Design Week asked our us how the cost of living crisis is affecting designers and studios, and Creative Director Chris Skelton gave his view.
In April, UK inflation rose to 9%, the highest rate in 40 years. The rising price of gas, electricity, food and raw materials are all adding pressure to households and businesses.
We speak to a range of designers about how the cost of living crisis is affecting their work – from a change in client briefs to finding cheaper studio space.
Chris Skelton, Creative Director of Thompson, commented:
“Lots of studios have struggled throughout COVID, and for those still not quite back on their feet, high energy prices may force the decision to close their office space and go fully remote. Fuel cost may cause more people to question travelling in; despite many studios’ desire to start having more facetime with clients, video will remain a mainstay.
“The cost of living has the potential to delay things like salary increases for staff that may have been on hold, something we’ve been keen to address recently by reviewing pay across the board. Economic concern may also perpetuate worries over job security, making recruitment for top talent even tougher than it already is. This could force margins to be squeezed due to a higher reliance on freelance – the cost of which we’ve already seen increase.”

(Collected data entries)

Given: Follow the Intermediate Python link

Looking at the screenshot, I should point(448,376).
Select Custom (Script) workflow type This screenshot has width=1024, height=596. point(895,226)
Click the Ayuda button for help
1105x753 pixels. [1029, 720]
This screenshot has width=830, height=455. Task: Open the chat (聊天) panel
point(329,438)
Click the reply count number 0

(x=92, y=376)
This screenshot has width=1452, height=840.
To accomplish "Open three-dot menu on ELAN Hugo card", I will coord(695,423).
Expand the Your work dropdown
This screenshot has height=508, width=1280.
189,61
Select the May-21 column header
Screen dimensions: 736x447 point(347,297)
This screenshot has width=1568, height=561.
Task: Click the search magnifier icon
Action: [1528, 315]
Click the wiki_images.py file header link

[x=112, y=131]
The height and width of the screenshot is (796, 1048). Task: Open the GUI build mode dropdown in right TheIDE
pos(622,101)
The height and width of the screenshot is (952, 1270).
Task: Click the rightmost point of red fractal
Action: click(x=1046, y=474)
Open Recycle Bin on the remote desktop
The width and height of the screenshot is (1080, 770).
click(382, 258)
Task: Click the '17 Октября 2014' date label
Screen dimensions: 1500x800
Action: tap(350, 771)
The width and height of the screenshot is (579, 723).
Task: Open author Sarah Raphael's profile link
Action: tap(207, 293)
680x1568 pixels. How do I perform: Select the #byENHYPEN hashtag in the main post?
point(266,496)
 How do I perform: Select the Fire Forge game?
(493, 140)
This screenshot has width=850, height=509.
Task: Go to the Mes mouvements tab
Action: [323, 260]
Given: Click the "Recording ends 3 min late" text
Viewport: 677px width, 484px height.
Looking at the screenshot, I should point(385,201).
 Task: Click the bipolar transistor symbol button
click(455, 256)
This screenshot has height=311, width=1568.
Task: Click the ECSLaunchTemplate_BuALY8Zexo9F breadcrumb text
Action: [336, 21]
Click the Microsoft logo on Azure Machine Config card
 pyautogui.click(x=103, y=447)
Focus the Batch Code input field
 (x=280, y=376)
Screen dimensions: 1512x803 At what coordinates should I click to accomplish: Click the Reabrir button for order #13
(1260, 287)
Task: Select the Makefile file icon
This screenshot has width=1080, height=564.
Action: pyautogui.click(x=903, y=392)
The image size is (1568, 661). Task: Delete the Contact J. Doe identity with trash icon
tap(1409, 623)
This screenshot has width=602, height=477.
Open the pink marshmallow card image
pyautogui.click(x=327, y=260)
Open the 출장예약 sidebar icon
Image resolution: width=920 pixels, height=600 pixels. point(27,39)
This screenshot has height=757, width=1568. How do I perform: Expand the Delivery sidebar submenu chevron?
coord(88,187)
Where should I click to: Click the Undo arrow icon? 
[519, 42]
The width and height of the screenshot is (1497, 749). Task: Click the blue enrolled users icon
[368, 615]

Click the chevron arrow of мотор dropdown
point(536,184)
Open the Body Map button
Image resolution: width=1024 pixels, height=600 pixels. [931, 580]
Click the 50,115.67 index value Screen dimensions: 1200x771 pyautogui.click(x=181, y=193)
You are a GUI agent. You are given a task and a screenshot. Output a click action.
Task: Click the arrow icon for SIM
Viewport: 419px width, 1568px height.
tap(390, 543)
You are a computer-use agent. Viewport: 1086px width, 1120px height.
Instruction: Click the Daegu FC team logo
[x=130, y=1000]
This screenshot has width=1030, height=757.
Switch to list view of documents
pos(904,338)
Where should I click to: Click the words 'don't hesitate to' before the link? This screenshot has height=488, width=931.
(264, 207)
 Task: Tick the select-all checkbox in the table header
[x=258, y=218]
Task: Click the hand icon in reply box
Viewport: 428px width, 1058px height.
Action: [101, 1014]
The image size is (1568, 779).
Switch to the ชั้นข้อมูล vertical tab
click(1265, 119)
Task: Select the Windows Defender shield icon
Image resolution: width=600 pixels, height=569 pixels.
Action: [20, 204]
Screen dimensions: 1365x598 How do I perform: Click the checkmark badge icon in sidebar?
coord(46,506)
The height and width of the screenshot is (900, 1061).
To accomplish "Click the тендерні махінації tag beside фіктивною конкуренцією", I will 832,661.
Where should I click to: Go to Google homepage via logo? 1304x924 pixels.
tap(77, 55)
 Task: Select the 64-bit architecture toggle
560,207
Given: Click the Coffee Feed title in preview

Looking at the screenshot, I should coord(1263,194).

ACTIVITY LIST:
• a. List the items whose rising prices the cost of living article says are adding pressure to households and businesses.
• b. According to the cost of living article, what rate did UK inflation reach in April?
• c. Extend the article on the cost of living crisis and design studios by writing what comes next after its final sentence.

OUTPUTS BY TASK:
• a. Gas, electricity, food, raw materials

• b. It rose to 9%, the highest rate in 40 years.

• c.
The article also commented:
Many of the designers echo Skelton’s point about the higher cost of running studios. Blond’s Ewan Alston adds that a relocation might be on the cards for city-based studios looking for better value.
He explains: “We imagine the crisis could be an influence in more studios moving away from expensive inner-city locations towards areas further out where rent is cheaper and more space can be found, especially as there is less and less need for face-to-face meetings with clients these days. In fact, Blond is considering one such move ourselves.”